====== Task inputs

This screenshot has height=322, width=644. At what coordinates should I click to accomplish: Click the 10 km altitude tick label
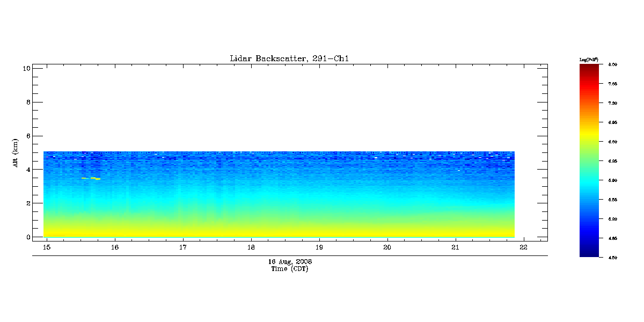pyautogui.click(x=25, y=68)
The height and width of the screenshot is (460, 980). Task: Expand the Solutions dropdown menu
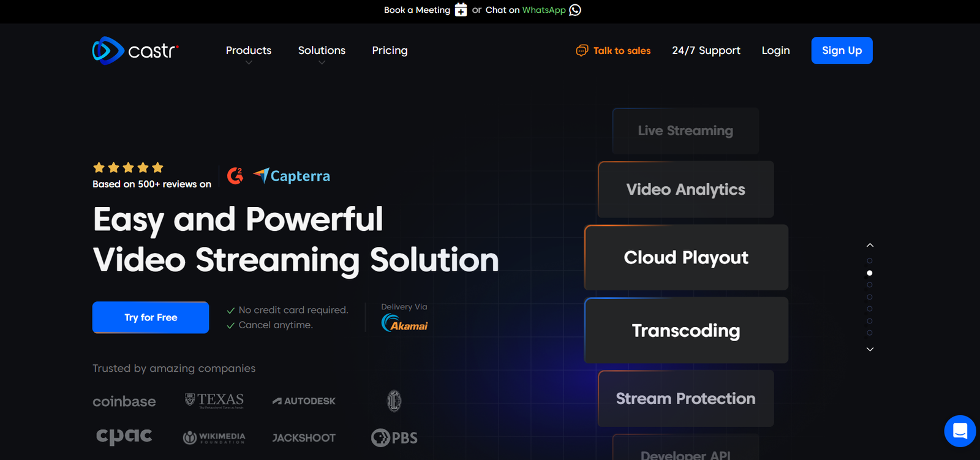(322, 51)
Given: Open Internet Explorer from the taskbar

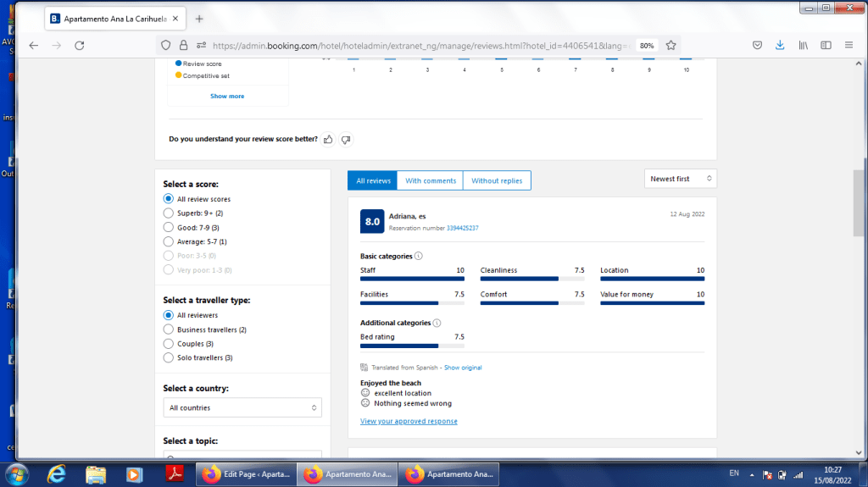Looking at the screenshot, I should coord(58,473).
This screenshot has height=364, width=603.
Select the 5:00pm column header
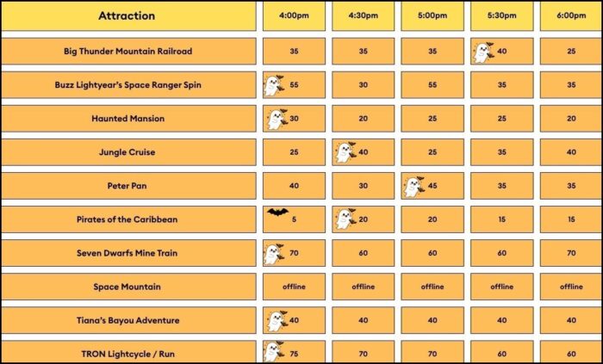pyautogui.click(x=432, y=16)
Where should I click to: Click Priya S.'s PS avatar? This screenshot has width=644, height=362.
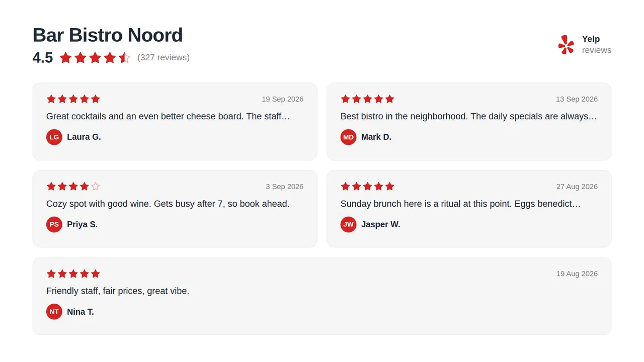tap(54, 224)
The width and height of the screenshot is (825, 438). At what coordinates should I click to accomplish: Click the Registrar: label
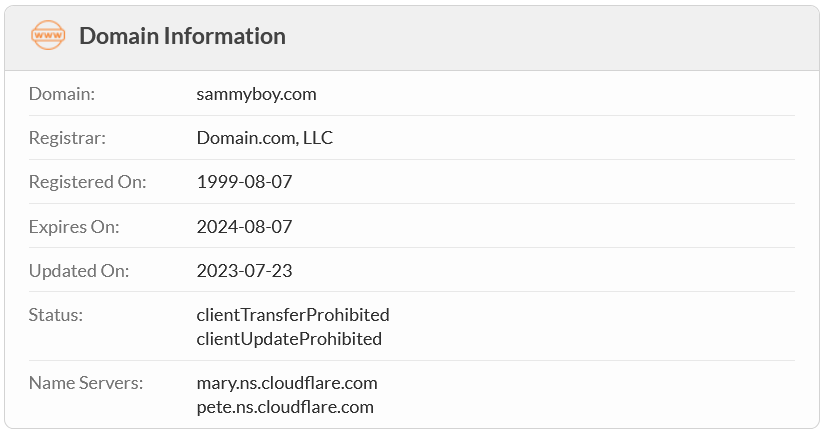pos(67,138)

============

=== Exercise objective ===
The records above are to be repeated exactly, apart from their pictures.

=== Result for this exercise ===
This screenshot has height=322, width=644. At what coordinates should I click to accomplish: Click the 10 km altitude tick label
pyautogui.click(x=25, y=68)
The height and width of the screenshot is (460, 980). Task: Expand the Solutions dropdown menu
(322, 51)
Given: Open Internet Explorer from the taskbar

Looking at the screenshot, I should coord(58,473).
This screenshot has height=364, width=603.
Select the 5:00pm column header
pyautogui.click(x=432, y=16)
Where should I click to: Click Priya S.'s PS avatar? This screenshot has width=644, height=362.
tap(54, 224)
The width and height of the screenshot is (825, 438). At what coordinates should I click to accomplish: Click the Registrar: label
pos(67,138)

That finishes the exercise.